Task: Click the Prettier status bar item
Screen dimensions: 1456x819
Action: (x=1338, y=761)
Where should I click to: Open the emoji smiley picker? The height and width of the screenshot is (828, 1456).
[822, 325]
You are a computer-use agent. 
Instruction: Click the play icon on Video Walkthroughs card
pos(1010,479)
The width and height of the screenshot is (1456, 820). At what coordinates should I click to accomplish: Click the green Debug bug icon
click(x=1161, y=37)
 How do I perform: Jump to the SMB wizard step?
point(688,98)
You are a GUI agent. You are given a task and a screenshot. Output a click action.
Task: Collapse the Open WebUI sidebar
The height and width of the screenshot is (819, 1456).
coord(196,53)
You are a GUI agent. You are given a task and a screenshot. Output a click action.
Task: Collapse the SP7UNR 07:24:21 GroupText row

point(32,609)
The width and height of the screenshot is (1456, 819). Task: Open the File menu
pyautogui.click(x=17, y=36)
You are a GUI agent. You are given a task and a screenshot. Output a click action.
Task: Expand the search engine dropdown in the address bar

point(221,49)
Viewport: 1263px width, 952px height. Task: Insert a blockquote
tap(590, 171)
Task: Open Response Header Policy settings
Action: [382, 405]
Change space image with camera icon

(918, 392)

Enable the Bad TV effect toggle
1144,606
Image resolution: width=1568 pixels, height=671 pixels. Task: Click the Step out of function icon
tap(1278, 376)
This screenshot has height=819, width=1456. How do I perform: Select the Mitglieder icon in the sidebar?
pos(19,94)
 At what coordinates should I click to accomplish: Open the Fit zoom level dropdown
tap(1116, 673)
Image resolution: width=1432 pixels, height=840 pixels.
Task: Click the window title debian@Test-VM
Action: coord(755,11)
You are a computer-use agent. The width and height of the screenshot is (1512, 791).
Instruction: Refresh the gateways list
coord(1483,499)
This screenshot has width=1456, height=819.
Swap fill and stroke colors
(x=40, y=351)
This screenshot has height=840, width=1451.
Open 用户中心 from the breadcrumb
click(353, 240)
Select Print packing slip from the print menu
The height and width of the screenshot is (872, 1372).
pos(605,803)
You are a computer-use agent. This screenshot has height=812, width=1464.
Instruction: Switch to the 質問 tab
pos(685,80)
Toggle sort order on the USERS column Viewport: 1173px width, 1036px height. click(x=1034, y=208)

— About this exercise —
The answer should be an exact copy of the data.

— Written solution —
Task: Click the Prettier status bar item
Screen dimensions: 1456x819
Action: (x=1338, y=761)
Where should I click to: Open the emoji smiley picker? The height and width of the screenshot is (828, 1456).
[822, 325]
You are a computer-use agent. 
Instruction: Click the play icon on Video Walkthroughs card
pos(1010,479)
The width and height of the screenshot is (1456, 820). At what coordinates should I click to accomplish: Click the green Debug bug icon
click(x=1161, y=37)
 How do I perform: Jump to the SMB wizard step?
point(688,98)
You are a GUI agent. You are given a task and a screenshot. Output a click action.
Task: Collapse the Open WebUI sidebar
The height and width of the screenshot is (819, 1456).
coord(196,53)
You are a GUI agent. You are given a task and a screenshot. Output a click action.
Task: Collapse the SP7UNR 07:24:21 GroupText row

point(32,609)
The width and height of the screenshot is (1456, 819). Task: Open the File menu
pyautogui.click(x=17, y=36)
You are a GUI agent. You are given a task and a screenshot. Output a click action.
Task: Expand the search engine dropdown in the address bar

point(221,49)
Viewport: 1263px width, 952px height. Task: Insert a blockquote
tap(590, 171)
Task: Open Response Header Policy settings
Action: [382, 405]
Change space image with camera icon

(918, 392)

Enable the Bad TV effect toggle
1144,606
Image resolution: width=1568 pixels, height=671 pixels. Task: Click the Step out of function icon
tap(1278, 376)
This screenshot has height=819, width=1456. How do I perform: Select the Mitglieder icon in the sidebar?
pos(19,94)
 At what coordinates should I click to accomplish: Open the Fit zoom level dropdown
tap(1116, 673)
Image resolution: width=1432 pixels, height=840 pixels.
Task: Click the window title debian@Test-VM
Action: coord(755,11)
You are a computer-use agent. The width and height of the screenshot is (1512, 791).
Instruction: Refresh the gateways list
coord(1483,499)
This screenshot has width=1456, height=819.
Swap fill and stroke colors
(x=40, y=351)
This screenshot has height=840, width=1451.
Open 用户中心 from the breadcrumb
click(353, 240)
Select Print packing slip from the print menu
The height and width of the screenshot is (872, 1372).
pos(605,803)
You are a computer-use agent. This screenshot has height=812, width=1464.
Instruction: Switch to the 質問 tab
pos(685,80)
Toggle sort order on the USERS column Viewport: 1173px width, 1036px height. click(x=1034, y=208)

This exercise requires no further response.